En juillet 2024, des allégations graves ont émergé à l’encontre de l’abbé Pierre, figure emblématique de la lutte contre la précarité en France. Un rapport commandé par Emmaüs International et la Fondation Abbé Pierre a recueilli les témoignages d'au moins sept femmes affirmant avoir subi des comportements inappropriés de sa part entre la fin des années 1970 et 2005. Ces témoignages décrivaient des gestes déplacés, des baisers imposés et, dans certains cas, des agressions sexuelles. Parmi ces victimes présumées, au moins trois auraient été mineures au moment des faits rapportés. En février dernier, le parquet de Paris a déclaré qu’aucune enquête pénale ne pourrait être ouverte pour établir d’éventuelles responsabilités concernant ces accusations, les faits étant prescrits et l’abbé Pierre étant décédé en 2007. À la mi-janvier, l’Église catholique avait sollicité la justice afin d’examiner la possibilité d’une enquête sur l’affaire, déposant un signalement pour "non-dénonciation de viols et agressions sexuelles sur personnes vulnérables et mineurs". Après l'annonce de la décision du parquet de Paris de ne pas ouvrir d'enquête, la direction de la Fondation Abbé Pierre a décidé d'opérer une transformation majeure.

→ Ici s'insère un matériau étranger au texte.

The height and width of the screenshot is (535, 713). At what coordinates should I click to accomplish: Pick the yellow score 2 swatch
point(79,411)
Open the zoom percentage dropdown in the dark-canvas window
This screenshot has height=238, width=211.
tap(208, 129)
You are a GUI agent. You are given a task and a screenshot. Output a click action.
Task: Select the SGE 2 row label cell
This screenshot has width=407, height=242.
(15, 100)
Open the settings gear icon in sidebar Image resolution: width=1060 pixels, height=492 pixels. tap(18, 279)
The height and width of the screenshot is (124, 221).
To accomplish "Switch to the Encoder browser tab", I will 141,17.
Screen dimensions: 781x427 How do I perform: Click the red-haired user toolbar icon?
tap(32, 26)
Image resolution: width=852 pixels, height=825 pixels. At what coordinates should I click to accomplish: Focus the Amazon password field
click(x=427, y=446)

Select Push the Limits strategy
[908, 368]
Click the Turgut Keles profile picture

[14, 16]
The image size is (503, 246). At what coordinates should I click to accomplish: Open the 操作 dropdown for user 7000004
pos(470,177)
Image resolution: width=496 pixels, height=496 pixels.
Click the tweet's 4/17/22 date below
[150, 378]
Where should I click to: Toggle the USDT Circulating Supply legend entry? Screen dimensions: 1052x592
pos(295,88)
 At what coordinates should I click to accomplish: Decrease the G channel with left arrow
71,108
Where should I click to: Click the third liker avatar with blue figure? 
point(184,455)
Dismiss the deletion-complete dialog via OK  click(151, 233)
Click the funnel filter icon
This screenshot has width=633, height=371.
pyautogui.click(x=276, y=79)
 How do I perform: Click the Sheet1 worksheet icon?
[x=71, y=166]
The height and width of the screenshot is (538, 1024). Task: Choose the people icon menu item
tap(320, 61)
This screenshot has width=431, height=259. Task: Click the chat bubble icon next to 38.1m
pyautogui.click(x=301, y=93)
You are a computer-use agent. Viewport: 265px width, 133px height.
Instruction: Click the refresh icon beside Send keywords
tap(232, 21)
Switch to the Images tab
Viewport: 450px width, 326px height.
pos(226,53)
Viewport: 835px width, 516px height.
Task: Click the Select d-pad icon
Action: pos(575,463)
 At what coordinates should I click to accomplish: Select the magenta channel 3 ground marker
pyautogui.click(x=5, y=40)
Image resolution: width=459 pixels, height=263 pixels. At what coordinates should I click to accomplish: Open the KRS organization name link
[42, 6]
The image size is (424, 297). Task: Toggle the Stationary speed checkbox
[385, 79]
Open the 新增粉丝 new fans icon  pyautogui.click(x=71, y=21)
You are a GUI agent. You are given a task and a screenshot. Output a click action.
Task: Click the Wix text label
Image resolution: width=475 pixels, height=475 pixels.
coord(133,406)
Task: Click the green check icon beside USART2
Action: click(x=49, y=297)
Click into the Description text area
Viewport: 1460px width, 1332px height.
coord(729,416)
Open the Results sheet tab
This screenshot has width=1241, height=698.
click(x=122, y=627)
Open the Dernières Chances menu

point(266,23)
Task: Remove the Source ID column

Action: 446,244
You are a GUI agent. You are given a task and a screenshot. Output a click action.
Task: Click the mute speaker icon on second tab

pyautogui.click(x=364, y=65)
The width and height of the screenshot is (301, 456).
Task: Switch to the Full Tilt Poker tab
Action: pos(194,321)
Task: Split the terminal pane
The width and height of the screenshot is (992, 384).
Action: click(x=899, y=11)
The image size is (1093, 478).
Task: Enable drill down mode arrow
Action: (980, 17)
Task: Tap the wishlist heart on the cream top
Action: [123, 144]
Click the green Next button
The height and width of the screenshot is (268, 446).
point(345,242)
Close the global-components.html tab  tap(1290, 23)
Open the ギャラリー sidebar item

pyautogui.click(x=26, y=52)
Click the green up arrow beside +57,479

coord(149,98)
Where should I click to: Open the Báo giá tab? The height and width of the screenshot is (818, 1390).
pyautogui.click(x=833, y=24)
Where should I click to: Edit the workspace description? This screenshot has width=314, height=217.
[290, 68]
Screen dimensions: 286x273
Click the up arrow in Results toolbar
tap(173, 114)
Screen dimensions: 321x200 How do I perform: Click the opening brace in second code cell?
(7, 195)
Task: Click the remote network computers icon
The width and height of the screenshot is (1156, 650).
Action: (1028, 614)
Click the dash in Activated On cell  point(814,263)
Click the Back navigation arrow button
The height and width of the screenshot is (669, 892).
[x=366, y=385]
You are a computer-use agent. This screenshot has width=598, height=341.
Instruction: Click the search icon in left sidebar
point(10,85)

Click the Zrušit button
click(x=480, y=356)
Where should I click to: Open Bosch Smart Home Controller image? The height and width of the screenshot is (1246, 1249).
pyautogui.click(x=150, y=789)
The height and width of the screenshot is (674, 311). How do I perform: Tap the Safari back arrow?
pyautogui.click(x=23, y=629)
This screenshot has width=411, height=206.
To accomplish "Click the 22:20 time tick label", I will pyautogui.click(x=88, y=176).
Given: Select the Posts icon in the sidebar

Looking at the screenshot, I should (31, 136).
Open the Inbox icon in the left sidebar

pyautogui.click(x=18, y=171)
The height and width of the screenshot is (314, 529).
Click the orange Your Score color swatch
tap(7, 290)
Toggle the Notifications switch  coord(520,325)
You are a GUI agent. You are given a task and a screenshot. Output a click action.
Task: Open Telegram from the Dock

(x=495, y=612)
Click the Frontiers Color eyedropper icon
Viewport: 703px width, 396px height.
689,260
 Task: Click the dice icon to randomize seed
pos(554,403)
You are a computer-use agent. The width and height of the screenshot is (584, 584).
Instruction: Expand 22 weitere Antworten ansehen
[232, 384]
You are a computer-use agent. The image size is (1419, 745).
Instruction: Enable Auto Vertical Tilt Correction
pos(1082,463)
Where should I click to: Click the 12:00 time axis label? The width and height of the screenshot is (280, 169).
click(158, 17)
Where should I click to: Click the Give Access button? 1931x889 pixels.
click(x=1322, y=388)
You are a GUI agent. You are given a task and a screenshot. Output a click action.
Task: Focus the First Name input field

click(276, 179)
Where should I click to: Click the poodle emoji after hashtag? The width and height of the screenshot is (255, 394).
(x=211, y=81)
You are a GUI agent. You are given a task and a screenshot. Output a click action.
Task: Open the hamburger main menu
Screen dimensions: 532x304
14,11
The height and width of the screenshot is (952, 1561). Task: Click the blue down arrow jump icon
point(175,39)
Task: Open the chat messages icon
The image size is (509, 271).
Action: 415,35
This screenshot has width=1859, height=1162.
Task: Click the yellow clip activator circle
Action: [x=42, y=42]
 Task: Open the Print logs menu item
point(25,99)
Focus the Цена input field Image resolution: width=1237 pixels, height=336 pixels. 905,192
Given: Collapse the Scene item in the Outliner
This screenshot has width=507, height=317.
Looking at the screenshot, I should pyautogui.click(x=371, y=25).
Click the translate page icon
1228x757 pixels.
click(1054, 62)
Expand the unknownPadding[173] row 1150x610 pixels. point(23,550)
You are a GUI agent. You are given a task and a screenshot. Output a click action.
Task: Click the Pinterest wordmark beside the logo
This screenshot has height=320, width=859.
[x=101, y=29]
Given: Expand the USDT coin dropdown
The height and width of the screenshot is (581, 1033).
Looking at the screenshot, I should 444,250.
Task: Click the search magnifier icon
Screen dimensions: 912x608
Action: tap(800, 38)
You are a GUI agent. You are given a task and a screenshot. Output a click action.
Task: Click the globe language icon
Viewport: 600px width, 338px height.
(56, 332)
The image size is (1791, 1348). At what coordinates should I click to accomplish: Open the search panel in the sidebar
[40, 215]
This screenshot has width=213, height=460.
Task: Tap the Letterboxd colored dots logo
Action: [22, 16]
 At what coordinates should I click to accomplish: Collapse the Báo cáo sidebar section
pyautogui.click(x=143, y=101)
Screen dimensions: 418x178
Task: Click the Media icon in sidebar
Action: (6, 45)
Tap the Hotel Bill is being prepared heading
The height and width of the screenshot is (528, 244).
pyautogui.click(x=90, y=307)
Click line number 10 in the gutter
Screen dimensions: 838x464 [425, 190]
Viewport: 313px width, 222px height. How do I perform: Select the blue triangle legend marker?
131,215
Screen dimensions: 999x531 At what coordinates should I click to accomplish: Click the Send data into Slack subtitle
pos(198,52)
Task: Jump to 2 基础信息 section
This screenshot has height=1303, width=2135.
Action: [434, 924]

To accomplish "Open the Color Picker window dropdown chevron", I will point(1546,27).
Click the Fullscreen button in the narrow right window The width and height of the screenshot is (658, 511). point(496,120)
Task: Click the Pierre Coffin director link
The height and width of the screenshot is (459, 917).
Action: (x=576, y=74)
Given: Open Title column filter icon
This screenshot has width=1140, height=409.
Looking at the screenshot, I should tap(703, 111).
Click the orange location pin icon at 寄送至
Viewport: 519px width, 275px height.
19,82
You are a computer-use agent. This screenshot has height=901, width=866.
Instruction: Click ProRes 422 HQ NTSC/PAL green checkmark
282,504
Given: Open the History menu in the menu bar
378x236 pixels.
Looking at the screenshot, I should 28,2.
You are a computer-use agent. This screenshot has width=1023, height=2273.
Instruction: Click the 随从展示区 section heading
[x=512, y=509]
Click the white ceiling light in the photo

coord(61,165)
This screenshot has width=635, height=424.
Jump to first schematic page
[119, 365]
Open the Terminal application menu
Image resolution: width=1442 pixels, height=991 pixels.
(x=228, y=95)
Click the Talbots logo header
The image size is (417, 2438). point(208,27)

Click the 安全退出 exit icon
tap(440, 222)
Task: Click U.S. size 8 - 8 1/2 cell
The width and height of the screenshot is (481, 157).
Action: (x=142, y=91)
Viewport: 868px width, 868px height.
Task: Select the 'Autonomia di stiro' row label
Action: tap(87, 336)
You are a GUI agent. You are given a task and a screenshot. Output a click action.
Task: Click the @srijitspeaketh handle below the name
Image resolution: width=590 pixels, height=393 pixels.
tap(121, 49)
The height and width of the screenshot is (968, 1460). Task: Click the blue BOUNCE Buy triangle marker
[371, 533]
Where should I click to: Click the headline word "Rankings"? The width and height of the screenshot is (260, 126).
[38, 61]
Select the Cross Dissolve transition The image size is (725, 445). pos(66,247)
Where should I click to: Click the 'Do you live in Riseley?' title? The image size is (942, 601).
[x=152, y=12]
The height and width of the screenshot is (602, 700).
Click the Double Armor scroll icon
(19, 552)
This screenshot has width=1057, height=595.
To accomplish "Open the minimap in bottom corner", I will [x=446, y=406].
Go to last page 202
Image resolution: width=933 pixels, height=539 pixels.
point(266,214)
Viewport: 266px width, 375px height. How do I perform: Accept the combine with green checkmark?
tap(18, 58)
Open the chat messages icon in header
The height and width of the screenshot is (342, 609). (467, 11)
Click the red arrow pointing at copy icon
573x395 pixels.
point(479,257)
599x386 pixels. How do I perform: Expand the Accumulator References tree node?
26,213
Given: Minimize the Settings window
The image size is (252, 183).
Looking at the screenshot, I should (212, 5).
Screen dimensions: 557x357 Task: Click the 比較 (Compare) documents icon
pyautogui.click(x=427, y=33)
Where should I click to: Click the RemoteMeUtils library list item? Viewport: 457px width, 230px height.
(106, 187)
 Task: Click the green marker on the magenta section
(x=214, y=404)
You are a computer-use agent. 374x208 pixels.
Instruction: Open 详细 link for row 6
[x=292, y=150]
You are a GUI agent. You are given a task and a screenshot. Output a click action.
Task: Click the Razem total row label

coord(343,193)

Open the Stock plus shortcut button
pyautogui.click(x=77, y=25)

Lundi 17 mars, le délégué général de l’ex-Fondation Abbé Pierre, Christophe Robert, a annoncé un changement de nom et d’identité visuelle. Désormais, l’organisation portera le nom de Fondation pour le logement des défavorisés, un tournant nécessaire à ses yeux pour préserver son engagement et tourner la page des scandales liés à son fondateur. "Il y a eu consensus au sein de la Fondation sur la nécessité de changer de nom et de logo, tout d’abord par respect pour les victimes, mais également par respect pour tous les militants, les bénévoles, les salariés", a expliqué Christophe Robert dans une interview à l’AFP. Avec ce nouveau nom, la Fondation entend recentrer son action sur sa mission première, loin de l’héritage du prêtre. Le choix de cette nouvelle identité s’inscrit dans une volonté de clarification et d’apaisement, afin de rappeler que la priorité absolue demeure la lutte contre le mal-logement et non les controverses qui ont éclaboussé son fondateur. Au-delà des considérations symboliques, la Fondation doit aussi faire face à une conséquence directe des révélations concernant l’abbé Pierre… En effet, une baisse significative des dons a été constatée comme le souligne Christophe Robert. Depuis la publication du rapport accablant en juillet 2024, les contributions financières des particuliers ont fortement chuté. "Une baisse d’environ 30 %", précise-t-il.
Ce recul des dons représente un enjeu critique pour la poursuite des actions en faveur des personnes en situation de précarité. "Alors, on espère vraiment que ce nouveau chapitre qui s’ouvre, cette clarification sur les choix que l’on fait et le rappel de l’urgence du combat vital de la Fondation pour les mal-logés, rassurera les donateurs particuliers", insiste Christophe Robert. Pour la Fondation, il est essentiel que cette situation ne vienne pas compromettre son action "car, cette baisse de dons, ce n’est pas pour la Fondation en soi que c’est un problème, c’est un problème pour les actions que l’on mène", a rappelé Christophe Robert. "Il ne faudrait pas que les révélations sur les graves agissements de l’abbé Pierre, qu’il fallait révéler, qu’il fallait rendre publics, conduisent à moins de réponses pour les mal-logés", a-t-il conclu.